Что она подразумевала под порядком, то есть о чем речь, о душе или теле, я интересоваться не стала. Да и моя Танюша сделалась совсем взрослой и распахиваться передо мной, как в юности, тоже не желала.
— Мама, я все-таки хочу, чтобы ты знала. Северцев — это мой бывший шеф и… — Дальше я не услышала: Ксюша врубила телевизор на полную катушку.
— Что ты сказала, повтори, — прошу я.
— Северцев — моя первая любовь и отец Ксюши, понима… — Ее последние слова заглушил крик внучки:
— Риса, посмотри, что делается у твоего дома, — кричала девочка, показывая на телевизионный экран. — Кого-то убили… машина «Скорой помощи» и полно милиции.
С экрана, как сквозь вату, доносился голос диктора:
«А теперь информация с места событий. Час назад возле дома номер пять по Старомирскому переулку было совершено покушение на известного адвоката Святослава Северцева. Наш корреспондент задал вопрос приехавшему на место событий следователю по особо важным делам:
— Имеет ли покушение связь с нашумевшим в последнее время делом?»
— Ма, что там у вас? — Голос Тани привел меня в чувства.
— Таня, не выходи из дома. Я сейчас приеду.
— Что случилось?
— Покушение у подъезда моего дома на Северцева.
— Что… что ты такое говоришь? Он жив?
— Ничего не знаю, включи телевизор.
Плохой день не кончался. Я в полной растерянности. Элеонора, видимо привыкшая к неприятностям, ведет себя хладнокровно и рассудительно. Она выясняет больницу, куда отвезли Северцева, и мы с ней мчимся туда. Нас долго не пускает охранник в камуфляжной форме. Выглядит солидно: бушлат, автомат, ботинки на меху. В таком виде хорошо отбиваться на далекой таежной границе от врагов. Он и отбивается… от нас. Но Элеонора проявляет завидную напористость, и ее зелененькая купюра распахивает нам врата больничной территории в такой поздний час. По вытертому, но свежевымытому линолеуму длинных коридоров мы несемся в реанимационное отделение. Там в сонной тишине холла уже сидит Таня.
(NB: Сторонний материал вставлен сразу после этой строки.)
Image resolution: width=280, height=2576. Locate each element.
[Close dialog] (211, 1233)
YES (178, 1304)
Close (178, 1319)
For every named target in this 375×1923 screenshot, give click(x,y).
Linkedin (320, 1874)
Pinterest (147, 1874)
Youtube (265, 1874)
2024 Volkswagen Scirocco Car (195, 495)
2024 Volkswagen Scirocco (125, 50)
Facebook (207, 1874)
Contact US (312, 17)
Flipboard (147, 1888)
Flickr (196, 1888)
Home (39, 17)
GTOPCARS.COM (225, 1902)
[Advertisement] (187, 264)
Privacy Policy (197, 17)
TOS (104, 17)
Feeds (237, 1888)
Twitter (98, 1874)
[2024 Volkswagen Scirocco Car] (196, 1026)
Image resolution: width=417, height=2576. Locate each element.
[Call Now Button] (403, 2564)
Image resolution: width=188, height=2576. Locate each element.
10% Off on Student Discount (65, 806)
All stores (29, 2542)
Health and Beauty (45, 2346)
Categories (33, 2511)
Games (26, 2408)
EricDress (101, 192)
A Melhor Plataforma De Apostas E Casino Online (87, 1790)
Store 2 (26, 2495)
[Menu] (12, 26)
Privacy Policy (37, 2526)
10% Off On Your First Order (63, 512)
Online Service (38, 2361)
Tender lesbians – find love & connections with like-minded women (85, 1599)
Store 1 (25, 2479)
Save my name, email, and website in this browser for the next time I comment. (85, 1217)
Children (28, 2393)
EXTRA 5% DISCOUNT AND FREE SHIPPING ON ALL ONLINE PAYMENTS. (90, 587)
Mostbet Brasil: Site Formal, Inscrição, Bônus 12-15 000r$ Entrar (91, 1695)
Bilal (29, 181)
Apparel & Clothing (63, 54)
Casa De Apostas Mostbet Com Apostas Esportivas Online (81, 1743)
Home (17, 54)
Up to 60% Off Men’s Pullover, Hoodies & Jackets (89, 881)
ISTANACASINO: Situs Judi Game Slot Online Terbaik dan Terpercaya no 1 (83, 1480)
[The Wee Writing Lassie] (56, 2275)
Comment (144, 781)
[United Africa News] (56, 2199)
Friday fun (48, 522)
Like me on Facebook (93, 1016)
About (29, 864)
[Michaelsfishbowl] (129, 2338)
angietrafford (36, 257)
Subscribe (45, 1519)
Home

— Нянечка сказала, что все хорошо, все нормально, — ломая пальцы, твердит она, — что ему сделали операцию. Если выживет, я выйду за него замуж, выйду замуж… мы же с ним не виделись так долго, и вот сегодня встретились… надо же… я ничего не понимаю. Только пусть выживет, я выйду замуж, — словно заклинание, повторяет она несколько раз.
Совсем по-домашнему, в тапочках, шаркая полными ногами, нянечка несет ей капли.
Стуча зубами о край мензурки, Таня выпивает содержимое и, морщась, вновь повторяет, что обязательно выйдет замуж за Северцева. В ее словах я слышу укор мне. Мудрая шутка нянечки стирает мои угрызения совести. Глядя на зареванную и растрепанную от горя дочь, старая женщина вопрошает:
— Ты-то за него выйдешь, а он-то тебя возьмет? Такой раскрасавец-мужик… — Обрывком бинта нянечка вытирает Танюшке нос. Таня вырывается. — Ну и зачем ты ему такая зареванная нужна? — продолжает ее увещевать нянечка. — Поправится — ему от баб отбоя не будет! Тебя, такую простоволосую, замуж? Ишь, собралась!
Ее слова возымели действие: Таня роется в бездонной сумочке в поисках зеркальца.
Пока мы разводим сопли, Элеонора разыскивает дежурного врача. Делает она это весьма умело, потому что несколько медсестер, бегая по коридорам, тоже принимают участие в поисках. Когда спрашивала я, они, пожимая плечами, даже не шелохнулись — их зады были плотно прилеплены к стульям. Наконец из-за напрочь забаррикадированных дверей дежурки появляется неказистый, тщедушный юноша. Если бы не хирургическая форма ярко-бирюзового цвета, определяющая его принадлежность к уважаемой профессии, никогда бы не подумала, что он врач. Видимо, все представительные подались в коммерческие структуры.